Problem to solve:
Record by record, write out the listing word for word while omitting pictures.

Source data:
***
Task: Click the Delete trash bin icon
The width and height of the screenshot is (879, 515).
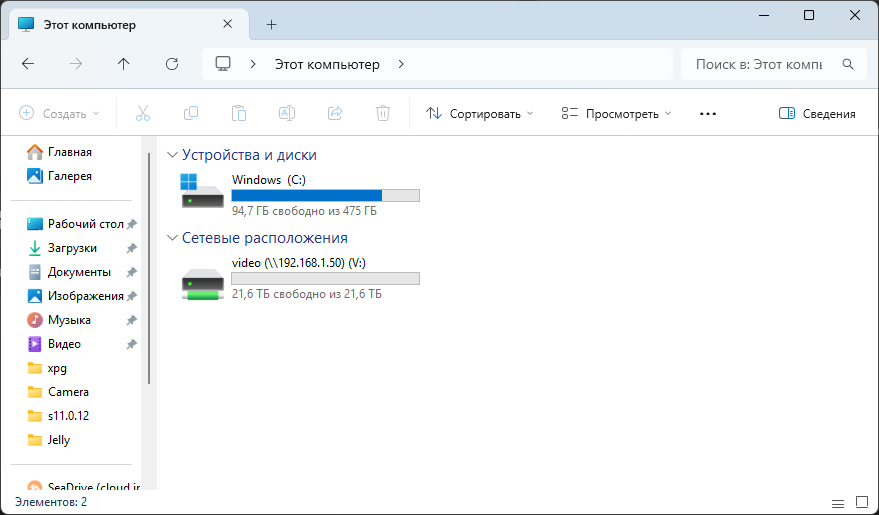Action: [382, 114]
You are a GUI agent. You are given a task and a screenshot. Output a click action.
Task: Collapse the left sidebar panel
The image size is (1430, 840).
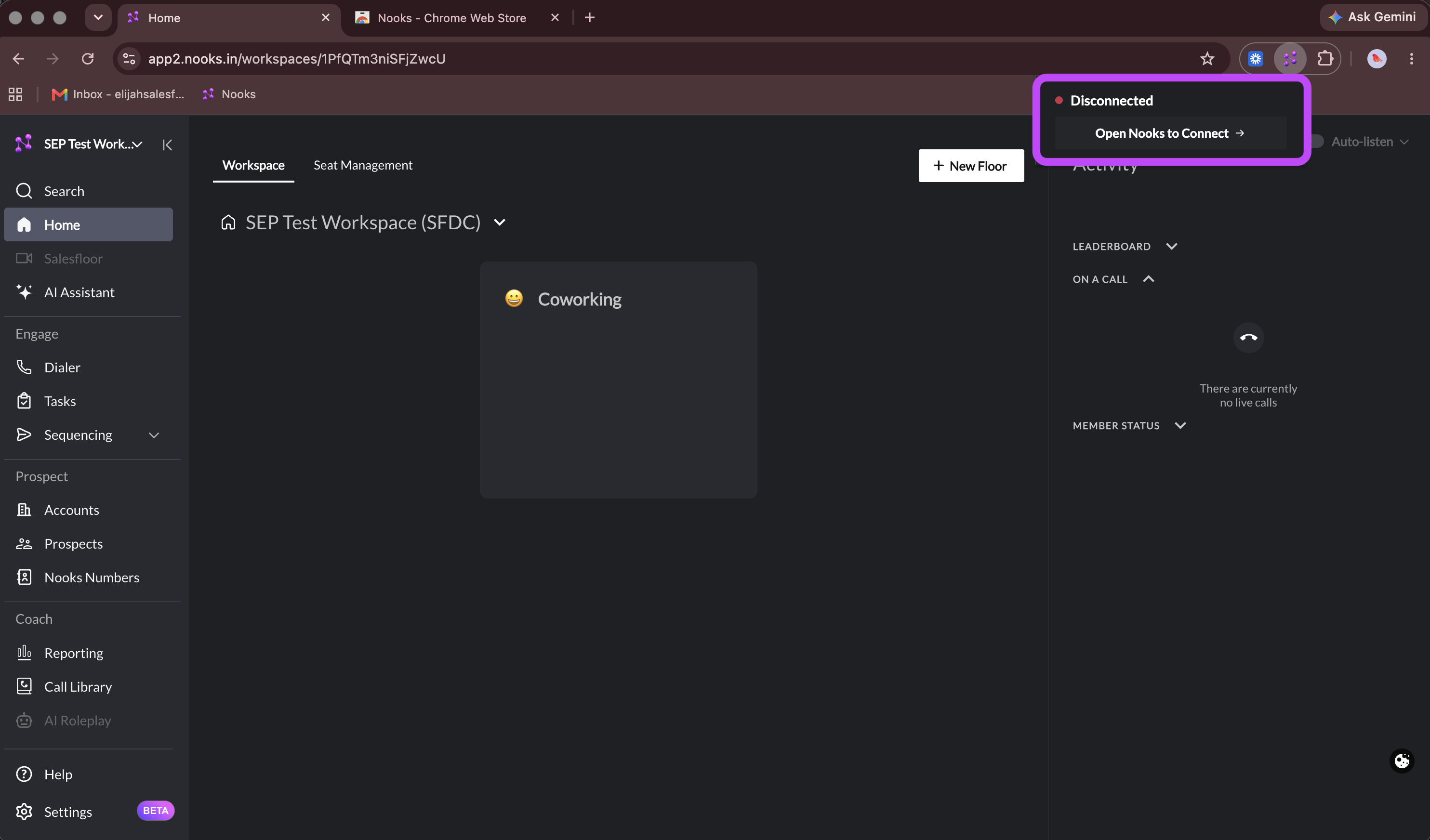coord(167,144)
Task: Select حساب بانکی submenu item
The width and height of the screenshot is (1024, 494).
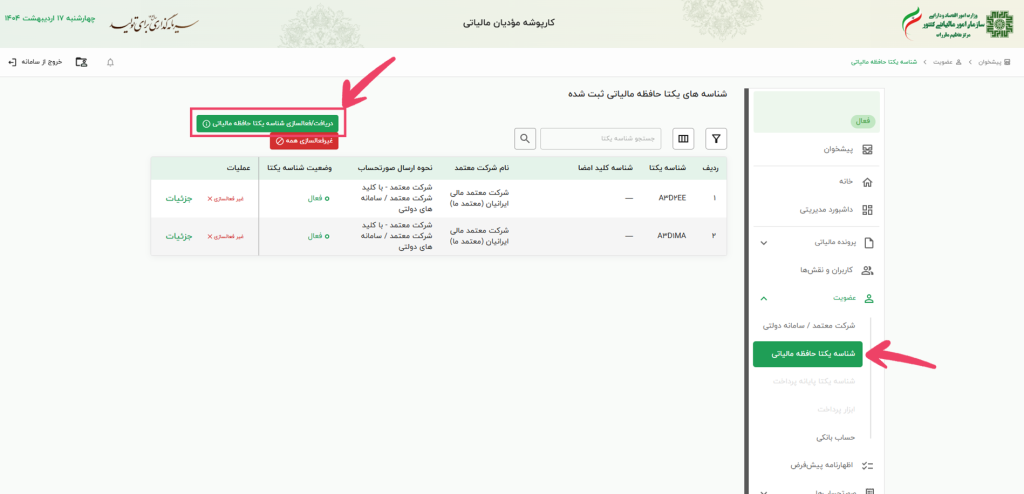Action: pyautogui.click(x=836, y=437)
***
Written response:
Task: Click the Delete trash bin icon
The width and height of the screenshot is (879, 515).
Action: [382, 114]
You are a GUI agent. You are given a task and a screenshot. Output a click action.
Task: Collapse the left sidebar panel
The image size is (1430, 840).
coord(167,144)
Task: Select حساب بانکی submenu item
The width and height of the screenshot is (1024, 494).
Action: pyautogui.click(x=836, y=437)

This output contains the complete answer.